Let's look at few more examples and break it down.

We know that :nth-child() matches elements based on their position in a group of siblings.

#### For e.g. this will select the second li element in a list

``````
li:nth-child(2) {
color: lime;
}``````

#### But this one will select every fourth element among any group of siblings

``````
:nth-child(4n) {
color: lime;
}``````

If we specify, html tag then that will limit itself to that group only.

#### For e.g. the if we add li in the example above then it will be applied to li elements only.

``````
li:nth-child(4n) {
color: lime;
}``````

The notation is an + b

Where a is an integer step size, b is an integer offset, and n is all positive integers, starting from 0.

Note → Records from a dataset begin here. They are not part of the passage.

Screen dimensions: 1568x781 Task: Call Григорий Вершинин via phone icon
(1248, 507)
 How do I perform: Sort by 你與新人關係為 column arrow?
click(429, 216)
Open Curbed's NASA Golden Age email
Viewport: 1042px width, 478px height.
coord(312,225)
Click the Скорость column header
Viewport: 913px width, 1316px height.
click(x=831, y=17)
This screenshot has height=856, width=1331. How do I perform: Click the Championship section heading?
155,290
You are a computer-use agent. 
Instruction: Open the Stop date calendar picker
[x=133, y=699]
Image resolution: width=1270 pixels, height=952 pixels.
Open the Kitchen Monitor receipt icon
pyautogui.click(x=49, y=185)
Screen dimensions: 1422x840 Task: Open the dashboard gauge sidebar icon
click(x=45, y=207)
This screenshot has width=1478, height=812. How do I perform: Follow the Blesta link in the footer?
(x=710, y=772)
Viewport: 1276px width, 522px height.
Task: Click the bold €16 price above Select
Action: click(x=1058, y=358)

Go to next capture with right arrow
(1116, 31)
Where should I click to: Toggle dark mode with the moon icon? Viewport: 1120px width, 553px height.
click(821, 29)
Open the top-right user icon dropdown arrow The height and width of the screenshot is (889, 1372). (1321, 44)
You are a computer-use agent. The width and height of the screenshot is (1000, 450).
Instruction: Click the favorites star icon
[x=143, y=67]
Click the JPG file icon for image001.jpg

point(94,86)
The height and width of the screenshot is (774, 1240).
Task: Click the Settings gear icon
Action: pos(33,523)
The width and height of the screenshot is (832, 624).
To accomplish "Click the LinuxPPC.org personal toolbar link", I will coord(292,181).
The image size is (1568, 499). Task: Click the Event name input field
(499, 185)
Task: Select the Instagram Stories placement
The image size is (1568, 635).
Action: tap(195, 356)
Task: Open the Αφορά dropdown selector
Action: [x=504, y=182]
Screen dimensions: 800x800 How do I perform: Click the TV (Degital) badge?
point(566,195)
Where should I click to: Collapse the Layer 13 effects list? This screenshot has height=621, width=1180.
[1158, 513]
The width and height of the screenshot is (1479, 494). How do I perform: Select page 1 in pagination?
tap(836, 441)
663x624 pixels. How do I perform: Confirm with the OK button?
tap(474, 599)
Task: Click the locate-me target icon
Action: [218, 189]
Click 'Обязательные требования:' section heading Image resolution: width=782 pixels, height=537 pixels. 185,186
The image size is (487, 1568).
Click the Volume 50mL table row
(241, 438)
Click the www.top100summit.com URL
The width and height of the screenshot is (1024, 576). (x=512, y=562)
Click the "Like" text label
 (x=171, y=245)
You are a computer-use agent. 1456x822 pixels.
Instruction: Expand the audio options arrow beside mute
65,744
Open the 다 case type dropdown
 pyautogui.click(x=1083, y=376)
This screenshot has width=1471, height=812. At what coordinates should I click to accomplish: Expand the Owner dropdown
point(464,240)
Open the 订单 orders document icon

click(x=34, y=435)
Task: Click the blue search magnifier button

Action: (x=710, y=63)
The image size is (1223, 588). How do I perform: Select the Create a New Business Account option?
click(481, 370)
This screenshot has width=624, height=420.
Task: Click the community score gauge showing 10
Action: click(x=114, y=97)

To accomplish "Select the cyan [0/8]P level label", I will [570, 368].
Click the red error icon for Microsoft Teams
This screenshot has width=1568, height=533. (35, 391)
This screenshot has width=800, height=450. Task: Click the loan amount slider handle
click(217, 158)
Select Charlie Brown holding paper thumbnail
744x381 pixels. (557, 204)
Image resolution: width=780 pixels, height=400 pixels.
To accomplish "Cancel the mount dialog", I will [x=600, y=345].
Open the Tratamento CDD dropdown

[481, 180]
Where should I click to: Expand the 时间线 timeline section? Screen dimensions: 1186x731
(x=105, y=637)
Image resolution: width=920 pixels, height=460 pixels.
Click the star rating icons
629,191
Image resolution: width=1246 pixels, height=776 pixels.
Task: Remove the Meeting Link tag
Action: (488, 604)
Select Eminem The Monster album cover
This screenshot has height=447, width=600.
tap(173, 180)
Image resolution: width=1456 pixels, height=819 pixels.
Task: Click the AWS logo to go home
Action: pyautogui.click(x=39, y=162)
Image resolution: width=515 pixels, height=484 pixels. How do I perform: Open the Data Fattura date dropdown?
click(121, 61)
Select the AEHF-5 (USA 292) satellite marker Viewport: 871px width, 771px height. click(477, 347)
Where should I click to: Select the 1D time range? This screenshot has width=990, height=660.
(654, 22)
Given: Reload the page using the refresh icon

#### This one will select every odd element

``````
li:nth-child(odd) {
background: green;
}

OR

li:nth-child(2n+1) {
background: green;
}``````

#### This one will select every even element

``````
li:nth-child(even) {
background: green;
}

OR

li:nth-child(2n+0) {
background: green;
}

li:nth-child(2n) {
background: green;
}
``````

#### If you add a single digit in that equation then it will just select that element and apply the style.

``````
// 2nd child

li:nth-child(2) {
background: red;
}

// 4th child

li:nth-child(4) {
background: red;
}``````

#### If we add any digit with n, then it will apply the style to that digit multiplied by n and skipping the rest.

For e.g. this will apply style to every 5th li element.

``````
li:nth-child(5n) {
background: red;
}``````

#### To skip a number of elements from the start all we need to do is add (n + ( no. of elements to skip +1 ) )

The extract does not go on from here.